Input on anticompetitive characteristic of public code
Fabio Pietrosanti (naif) - lists
lists at infosecurity.ch
Thu Jun 21 16:04:17 UTC 2018
On 21/06/2018 14:33, Erik Albers wrote:
> Hi all,
>
> currently we are working on a brochure for our Public Money? Public Code!
> campaign, that we like to use as a help for politicians and decision-takers.
> The brochure shall help to clarify common misunderstandings about Free
> Software, show positive use-cases and of course the multiple benefits of using
> Free Software. Aim is that the reader gets a broad picture and positive
> understanding as well as valid arguments why to prefer using Free Software in
> public administrations. Size will be around 16 to 24 pages.
[...]
>
> * Are there more examples in Europe in that - like in Switzerland - national
> courts decided in favor of publishing publicly financed software as Free Software?
In Italy the new Article 69 comma 2 of CAD (Digital Administration Code)
along with the Software Selection and Software Reuse Guidelines (that
has been under public consultation all May, we've participated as Hermes
Center) officially released by Team for Digital Transformation / Agid
(Agency for Digitalization) do require each public agency to:
- Follow strict selection procedures with favor on opensource
- Follow strict selection procedures that require to use "officially in
re-use software"
- Follow strict procedures to contribute to third party opensource
software when making a tender for sw development based on OSS
Guidelines are italian on
http://lg-acquisizione-e-riuso-software-per-la-pa.readthedocs.io/it/latest/
with google translate does a decent translation job.
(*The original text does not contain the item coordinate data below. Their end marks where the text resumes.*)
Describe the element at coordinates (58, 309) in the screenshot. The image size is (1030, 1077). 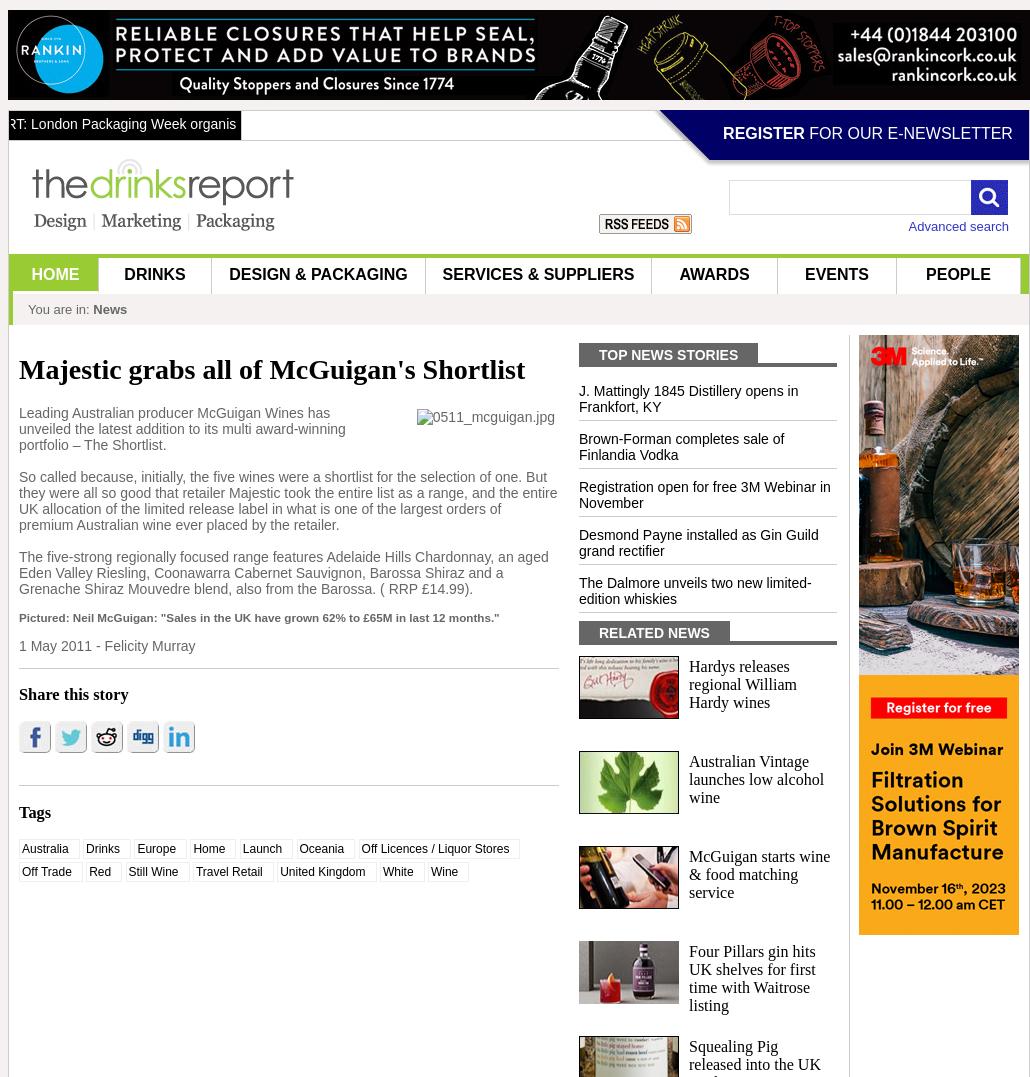
I see `'You are in:'` at that location.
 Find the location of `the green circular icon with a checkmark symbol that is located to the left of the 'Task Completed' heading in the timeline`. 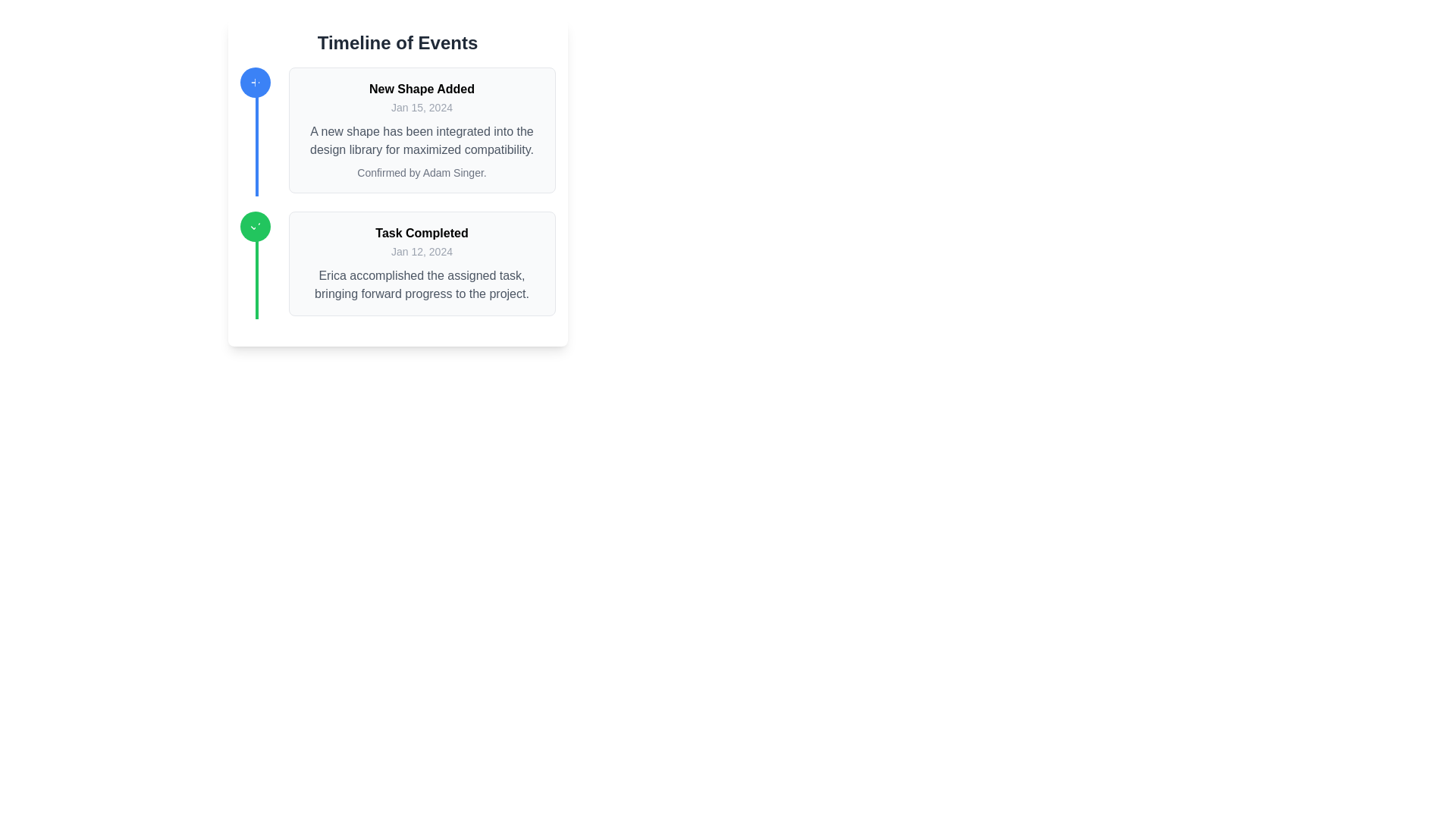

the green circular icon with a checkmark symbol that is located to the left of the 'Task Completed' heading in the timeline is located at coordinates (255, 227).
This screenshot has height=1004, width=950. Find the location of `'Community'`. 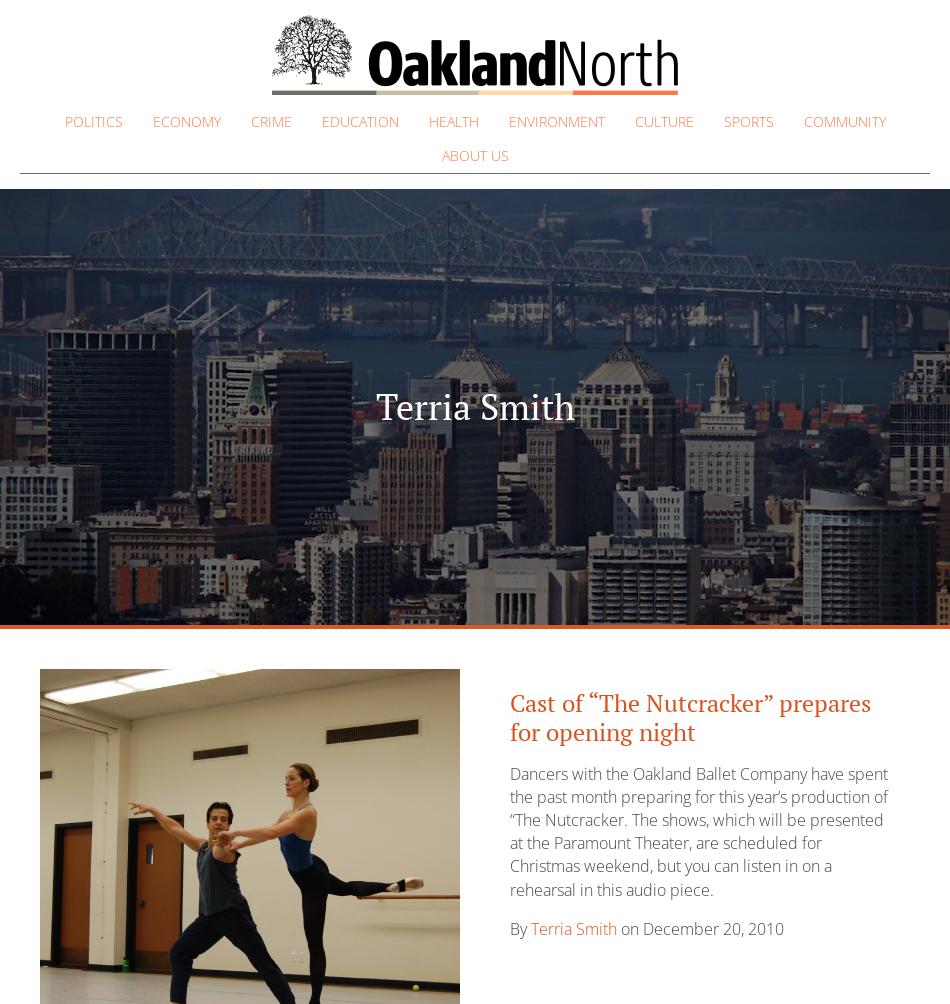

'Community' is located at coordinates (802, 121).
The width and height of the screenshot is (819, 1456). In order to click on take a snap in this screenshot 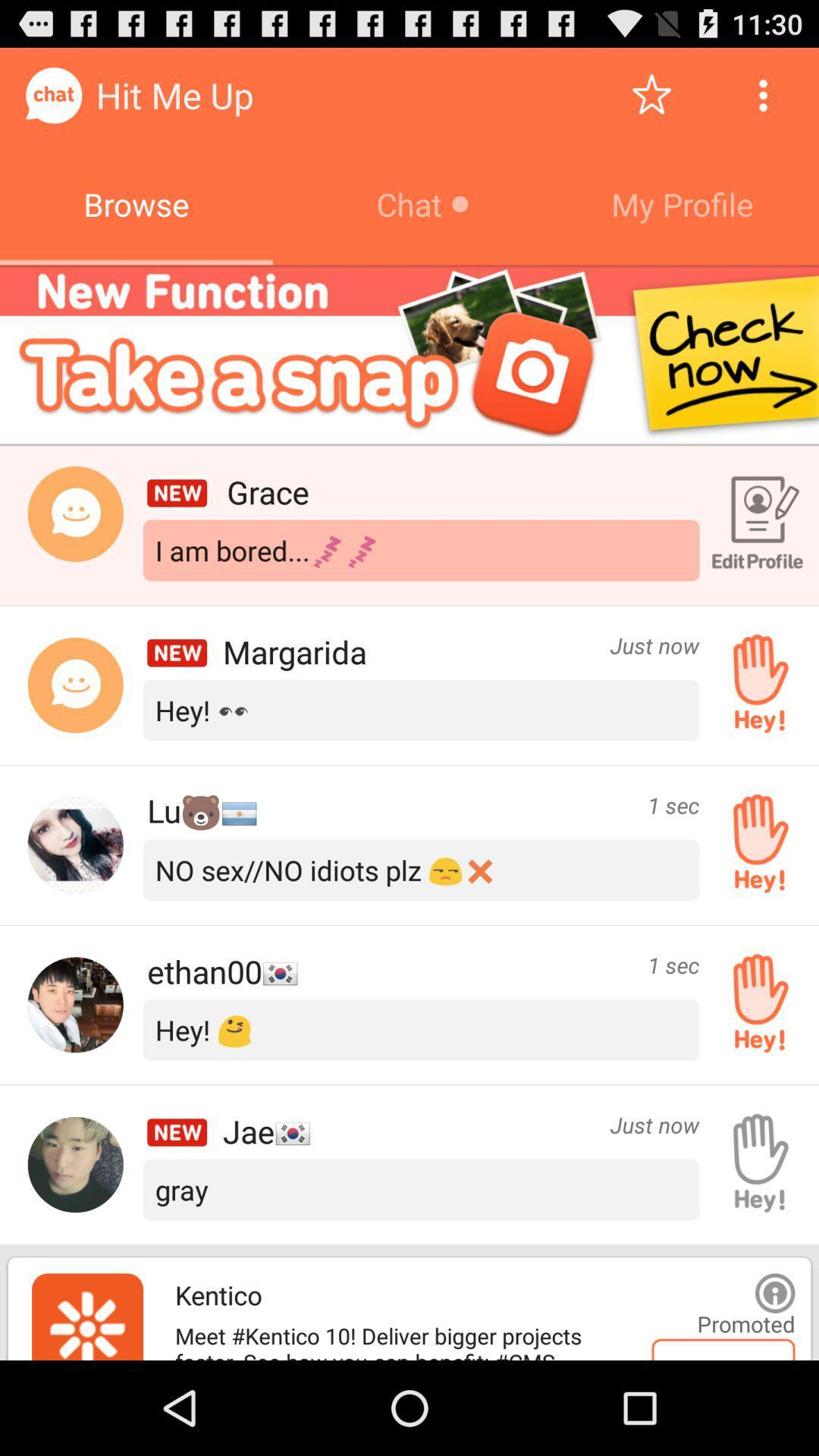, I will do `click(410, 354)`.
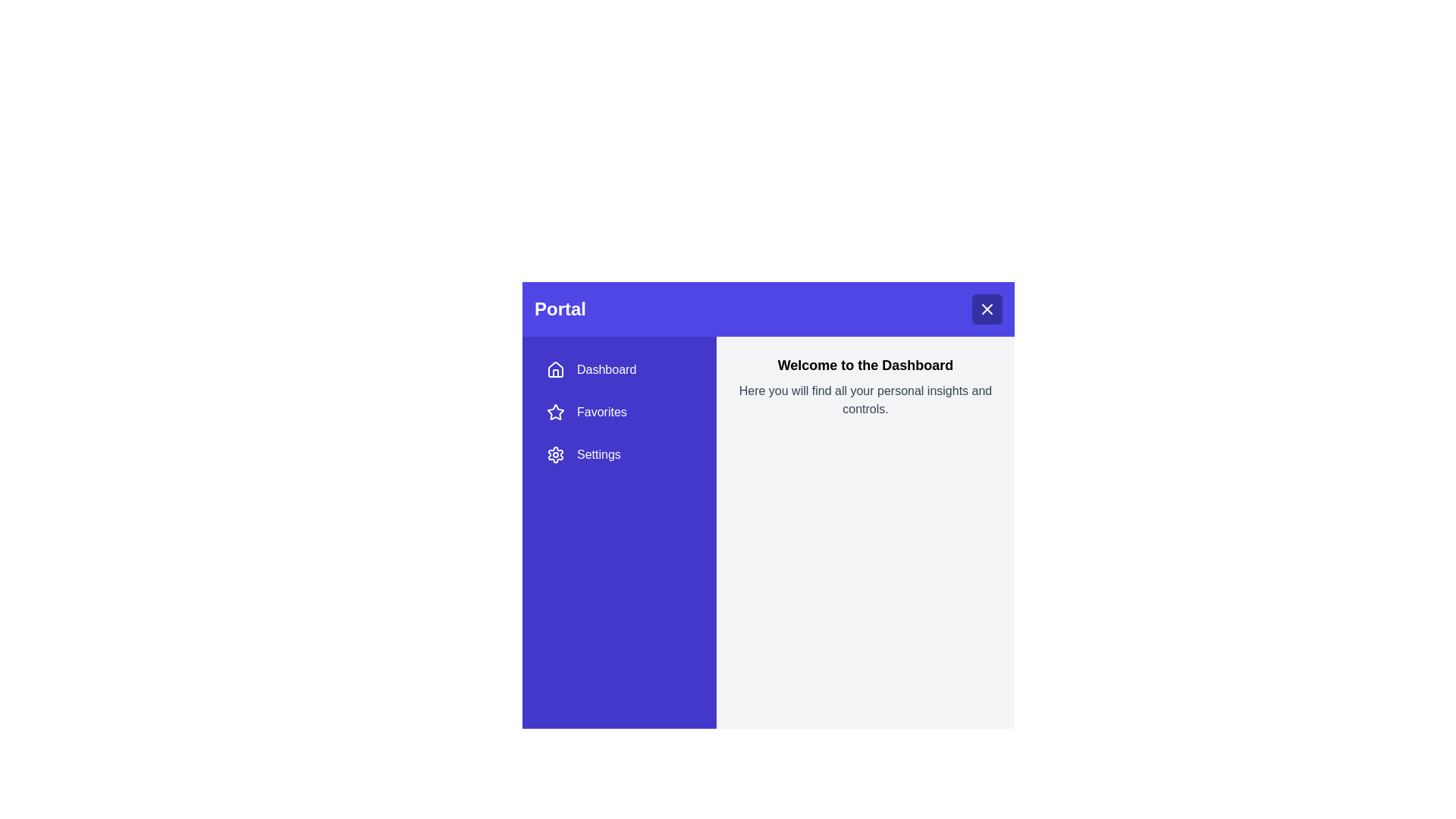 The width and height of the screenshot is (1456, 819). I want to click on the gear icon associated with the 'Settings' option in the vertical navigation menu, so click(555, 454).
There's no direct sanctioning systems for violations of those rules, but
watchdogs (like us, italian linux society or others NGOs) can goes to
the "court of accounts" that investigate damages to public accounts in
case there was a public software project that didn't followed those
guidelines causing a loss of money for the public treasury.
I think that a brochure should explicitly underline the French, Swiss
and Italian legal frameworks, i don't know of anyone else, with a list
of claims of virtuous legislation and practices by big European
countries on those topic, because the "by example" approach works very
well with policy makers and managers.